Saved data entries
BEGIN
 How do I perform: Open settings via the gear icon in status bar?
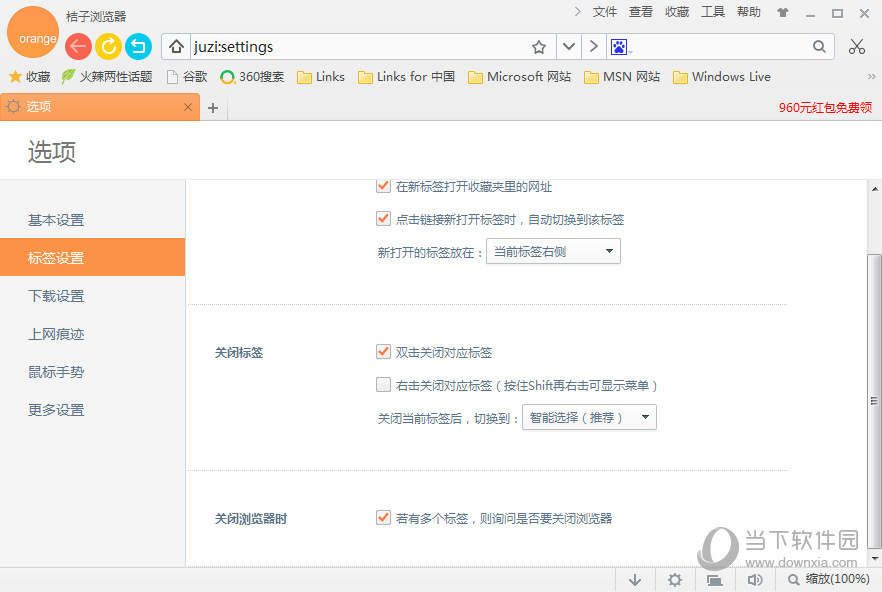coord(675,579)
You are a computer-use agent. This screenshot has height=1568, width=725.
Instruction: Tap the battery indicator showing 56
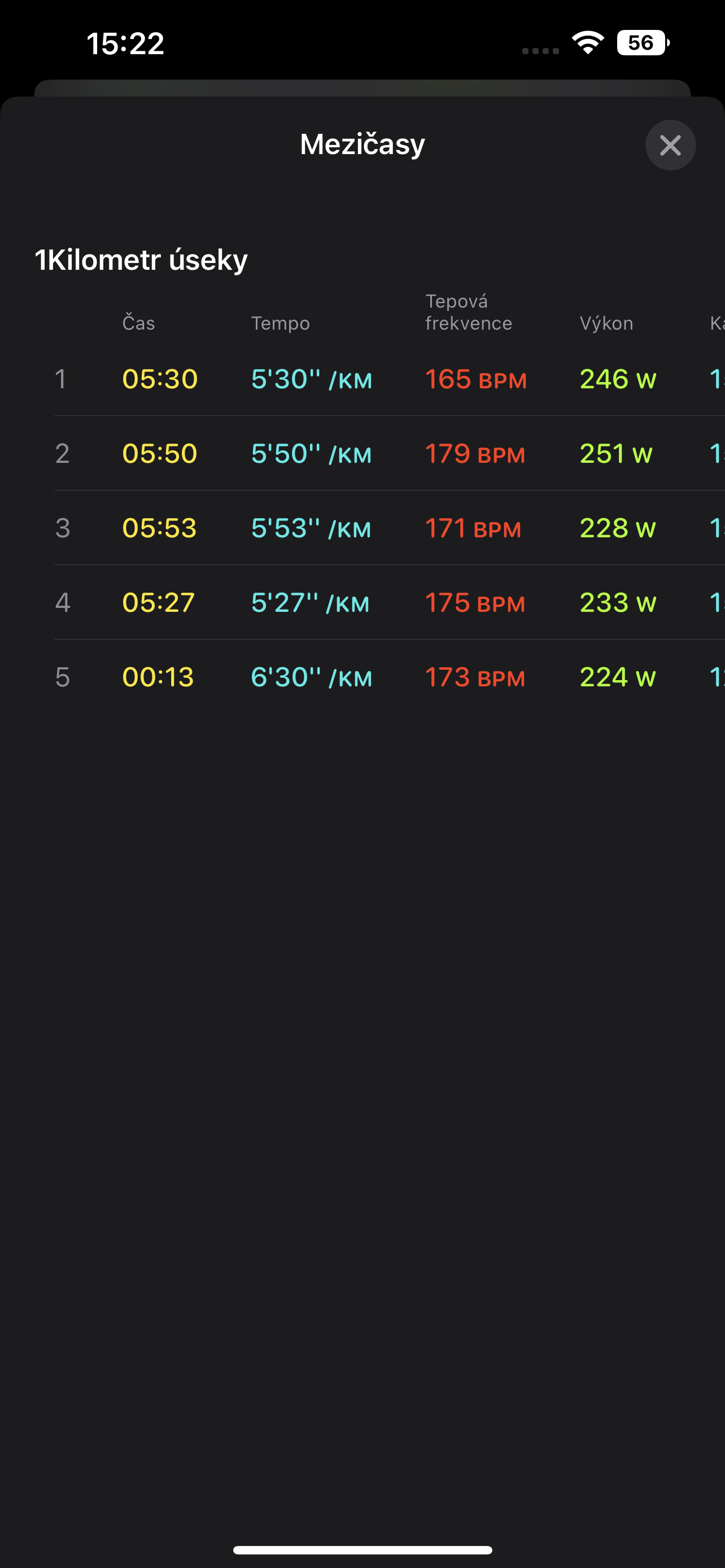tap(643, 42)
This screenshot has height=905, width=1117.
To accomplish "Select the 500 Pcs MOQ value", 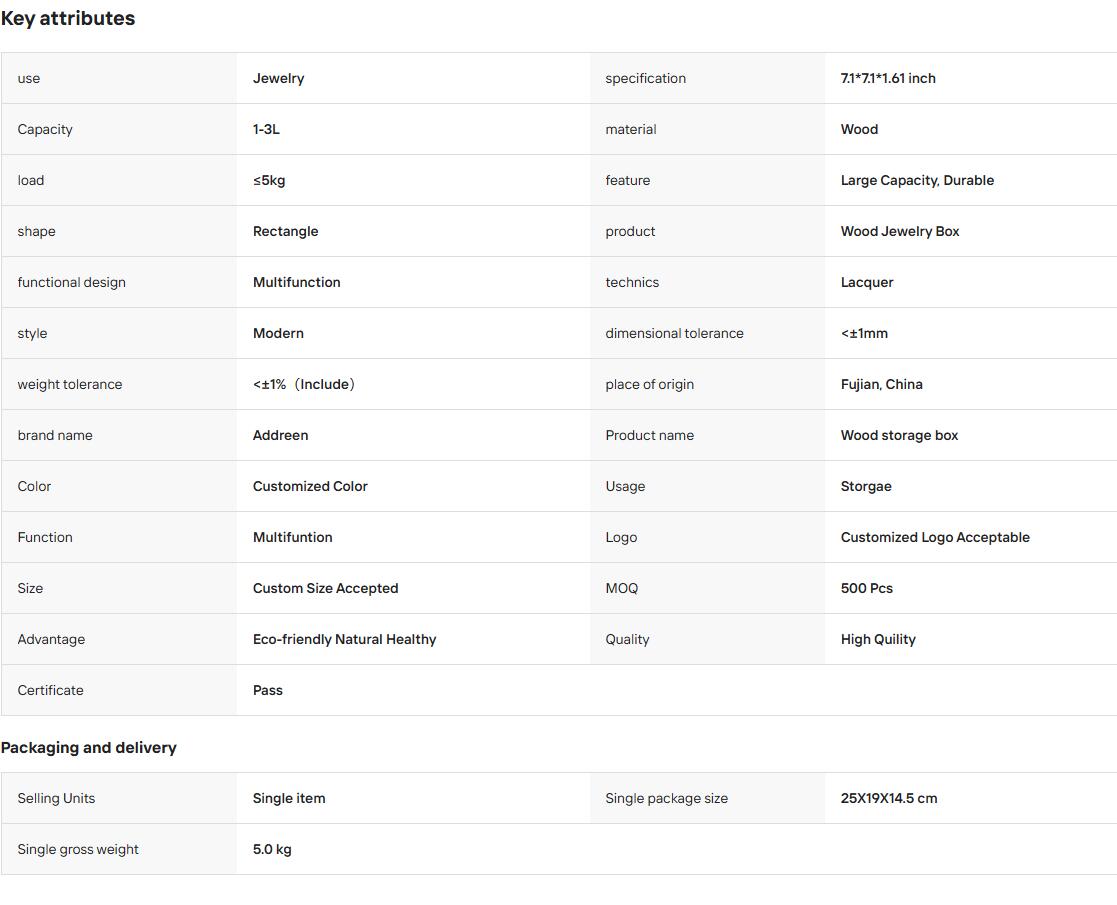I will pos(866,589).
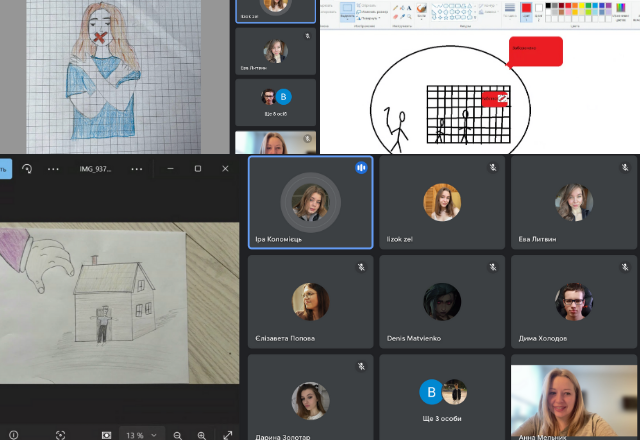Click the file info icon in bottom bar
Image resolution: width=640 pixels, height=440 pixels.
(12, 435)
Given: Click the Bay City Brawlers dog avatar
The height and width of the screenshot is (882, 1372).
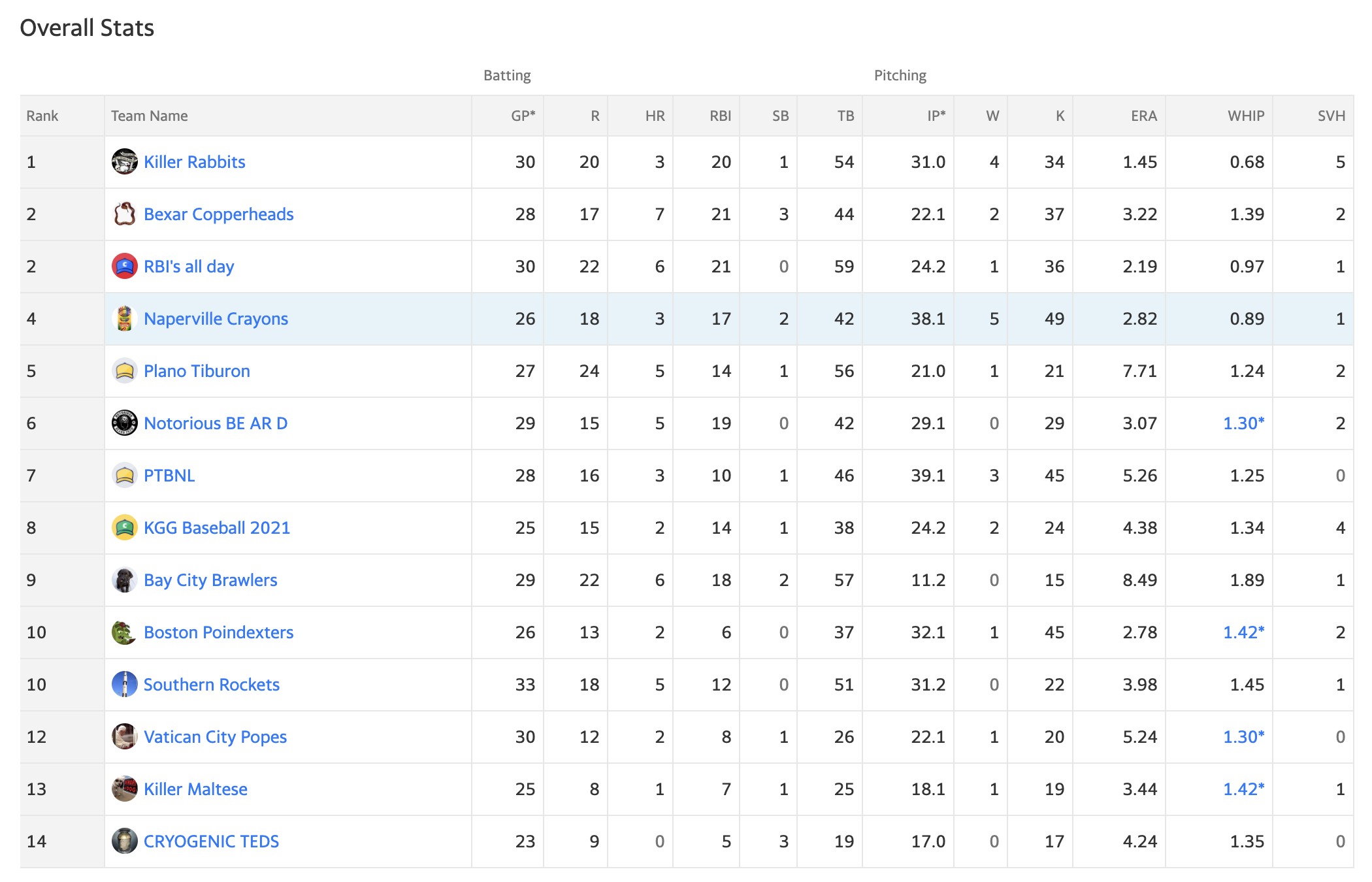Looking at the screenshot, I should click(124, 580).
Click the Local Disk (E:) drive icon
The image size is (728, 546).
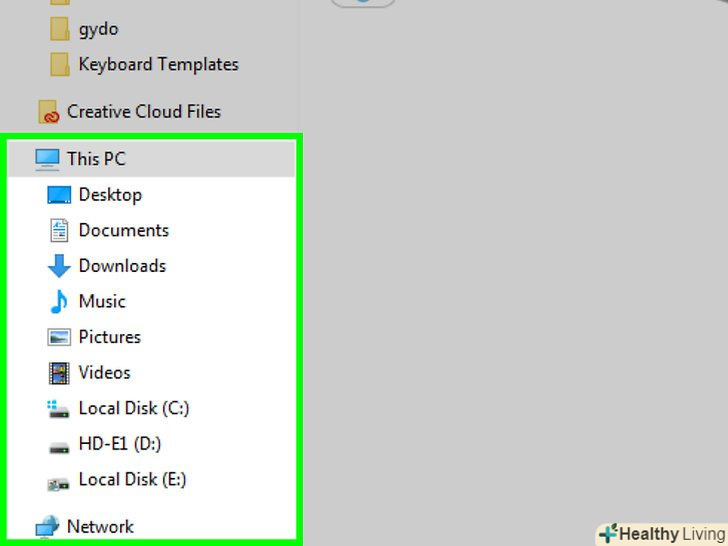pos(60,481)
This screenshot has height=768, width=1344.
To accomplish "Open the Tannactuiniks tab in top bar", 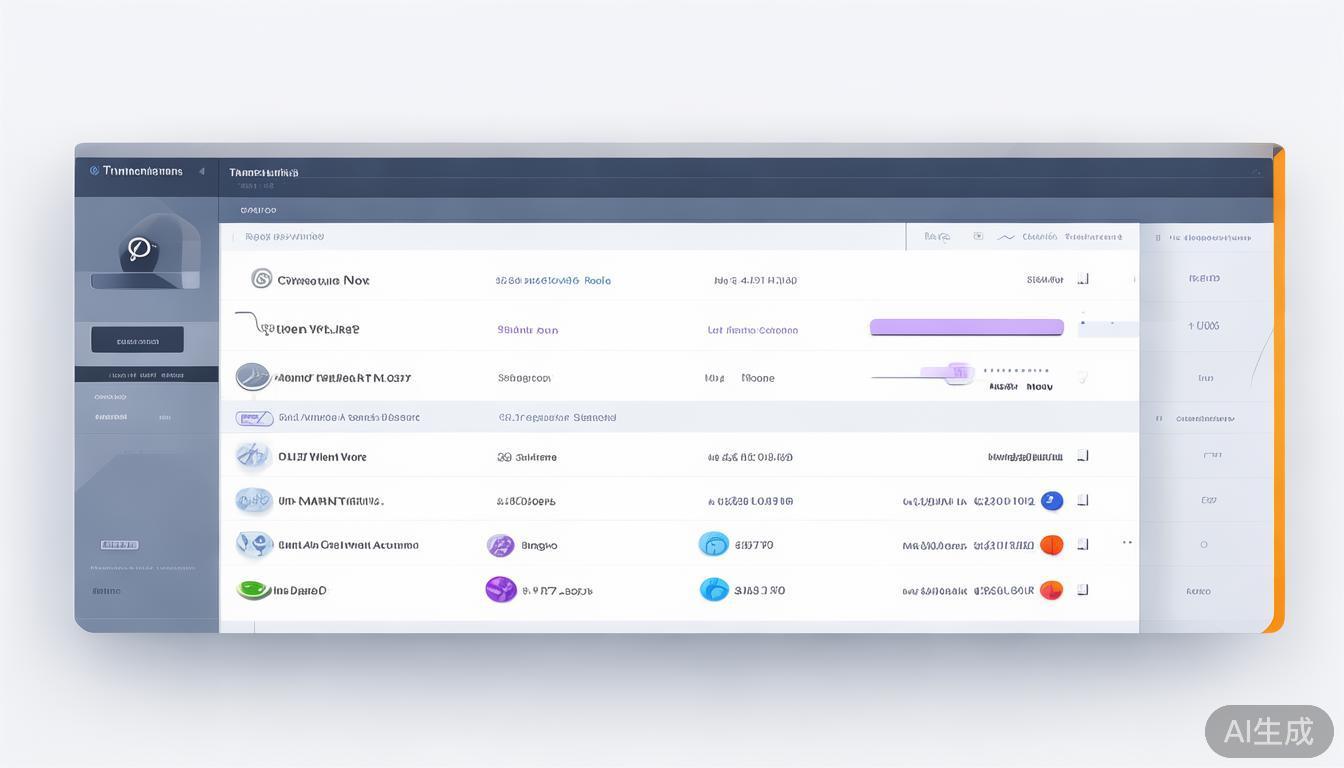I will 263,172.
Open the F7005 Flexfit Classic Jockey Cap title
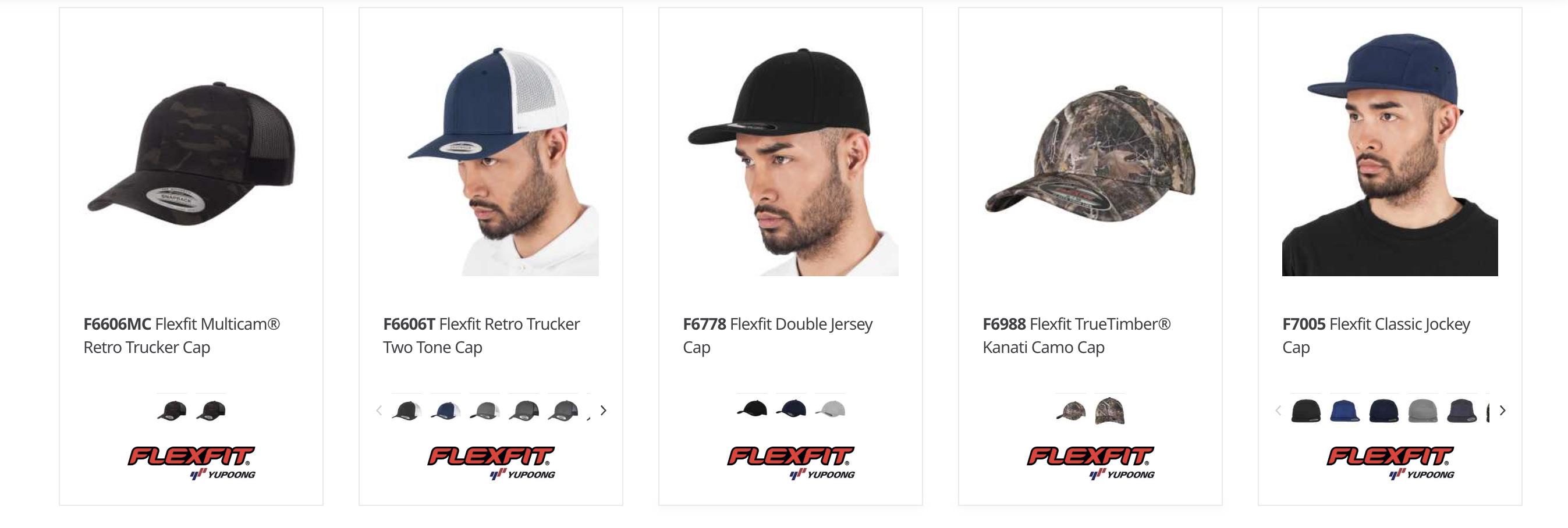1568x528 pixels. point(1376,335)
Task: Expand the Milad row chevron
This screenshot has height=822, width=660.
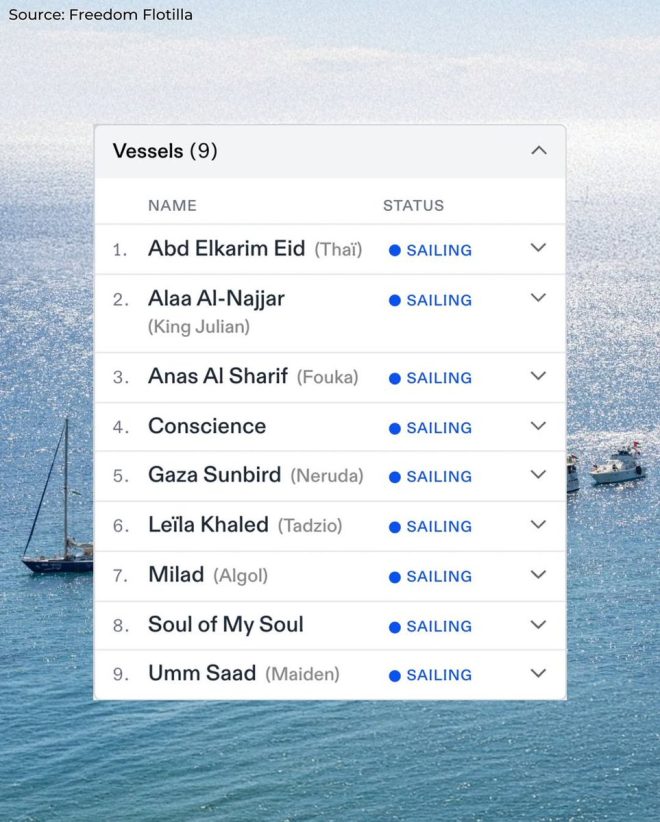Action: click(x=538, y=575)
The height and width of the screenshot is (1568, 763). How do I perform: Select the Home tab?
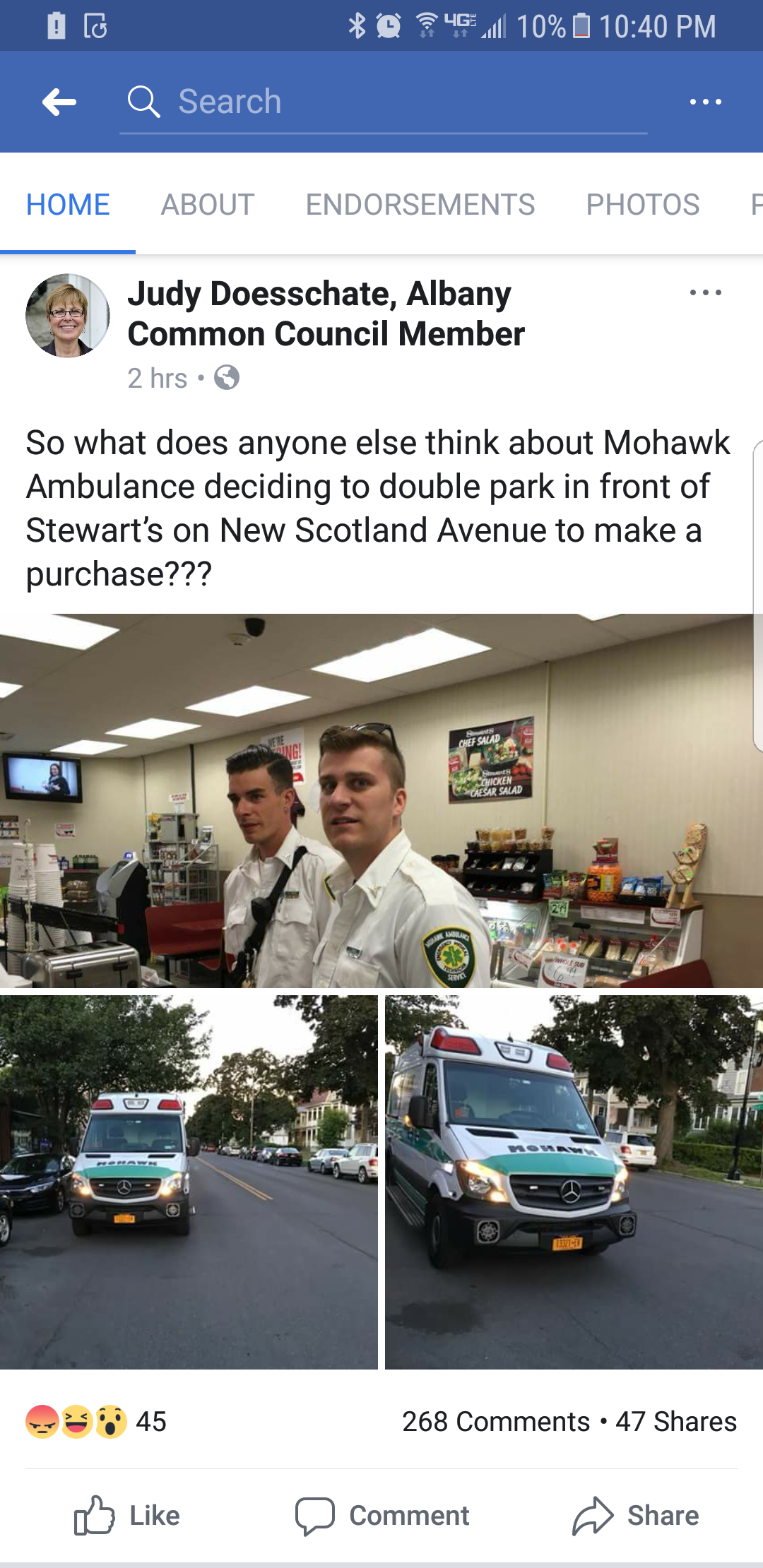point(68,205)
END
Extract, word for word, each line from the one that contains "This screenshot has height=822, width=660." through the final line of the data above. Leave the pictures out.

This screenshot has height=822, width=660.
Action: click(x=538, y=575)
The height and width of the screenshot is (1568, 763). How do I perform: Select the Home tab?
point(68,205)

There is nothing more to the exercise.